Sample Description and Measures
The final study sample included 908 parents, primarily mothers (97.6%) averaging age 29.5 years. Nearly two-thirds report two-parent households (married = 42.2%, domestic partner = 26.8%). Additionally, the sample was predominately comprised of parents who report Hispanic ethnicity (69.2%). Target children in the sample were 46.9% male. Finally, although the mean income across the sample of $37,788 depicted a moderate income-level, across study sites, income varied substantially. Of note, families at six of the clinics reported average income near or below the Federal Poverty Line for a family of 5 (FPL = $30,170).
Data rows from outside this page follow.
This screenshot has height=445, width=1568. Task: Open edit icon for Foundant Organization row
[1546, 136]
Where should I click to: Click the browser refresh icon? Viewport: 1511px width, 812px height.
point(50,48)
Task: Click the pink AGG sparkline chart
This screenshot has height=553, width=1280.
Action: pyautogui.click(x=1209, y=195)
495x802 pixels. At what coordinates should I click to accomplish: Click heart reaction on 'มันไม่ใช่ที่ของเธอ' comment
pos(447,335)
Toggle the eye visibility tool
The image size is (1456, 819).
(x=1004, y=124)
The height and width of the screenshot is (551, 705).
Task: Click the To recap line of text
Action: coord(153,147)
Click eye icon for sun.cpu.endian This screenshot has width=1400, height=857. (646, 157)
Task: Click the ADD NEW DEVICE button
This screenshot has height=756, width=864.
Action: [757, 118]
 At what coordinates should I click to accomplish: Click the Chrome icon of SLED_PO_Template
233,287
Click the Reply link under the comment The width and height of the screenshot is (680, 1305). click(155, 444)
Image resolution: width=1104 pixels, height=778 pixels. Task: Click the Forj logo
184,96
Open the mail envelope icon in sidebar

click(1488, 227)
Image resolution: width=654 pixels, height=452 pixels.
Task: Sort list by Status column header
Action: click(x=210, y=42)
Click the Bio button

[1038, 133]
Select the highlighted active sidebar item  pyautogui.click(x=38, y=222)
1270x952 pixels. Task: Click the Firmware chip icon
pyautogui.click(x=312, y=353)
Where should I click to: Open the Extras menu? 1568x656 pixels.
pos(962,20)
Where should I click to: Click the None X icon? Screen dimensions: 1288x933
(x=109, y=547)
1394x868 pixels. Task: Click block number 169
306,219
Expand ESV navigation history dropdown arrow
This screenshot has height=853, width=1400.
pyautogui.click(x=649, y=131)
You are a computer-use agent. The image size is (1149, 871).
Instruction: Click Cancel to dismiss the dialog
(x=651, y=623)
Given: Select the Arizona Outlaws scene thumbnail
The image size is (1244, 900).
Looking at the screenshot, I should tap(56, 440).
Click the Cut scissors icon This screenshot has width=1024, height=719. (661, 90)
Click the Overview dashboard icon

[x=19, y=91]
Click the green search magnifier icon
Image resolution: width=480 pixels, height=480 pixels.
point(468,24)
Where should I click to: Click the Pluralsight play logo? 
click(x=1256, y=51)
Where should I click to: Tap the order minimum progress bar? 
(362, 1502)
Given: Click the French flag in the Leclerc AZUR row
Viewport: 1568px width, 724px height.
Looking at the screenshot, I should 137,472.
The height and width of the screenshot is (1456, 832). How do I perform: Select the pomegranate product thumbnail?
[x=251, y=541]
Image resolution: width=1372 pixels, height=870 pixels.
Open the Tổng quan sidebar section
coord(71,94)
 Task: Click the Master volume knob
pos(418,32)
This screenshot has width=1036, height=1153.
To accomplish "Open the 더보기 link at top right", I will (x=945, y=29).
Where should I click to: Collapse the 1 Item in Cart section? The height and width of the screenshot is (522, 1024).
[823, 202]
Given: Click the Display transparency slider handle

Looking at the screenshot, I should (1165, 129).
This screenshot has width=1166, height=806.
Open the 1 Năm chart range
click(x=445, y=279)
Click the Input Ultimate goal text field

The enrollment interview was completed by 97% of the sample (n=885). Table 1 presents sample demographics.
Parent Survey Measures
Parents’ enrollment interviews included a group of established and newly developed measures of five areas of family experiences: (1) the home and neighborhood environment, (2) parent adverse childhood experiences, (3) resilience and personal mastery, (4) parenting, and (5) access to social support and resources. Measures were selected to provide a snapshot of comprehensive household and environmental risk and protective factors in infancy among families receiving pediatric care in participating clinics. The study will use this snapshot to examine how clinic engagement and support for impacted families entering pediatric care with diverse constellations of strengths and needs. Among the measures assessed at enrollment, we collected parents’ report of Adverse Childhood Experiences (ACEs), using the expanded scale developed by the Center for Youth Wellness (24). Though primarily interested in current household and environmental circumstances, caregiver ACEs are associated with factors directly impacting the child’s environment, including caregiver mental health, substance use, and relational well-being and were therefore important to capture as part of the overall assessment of the household.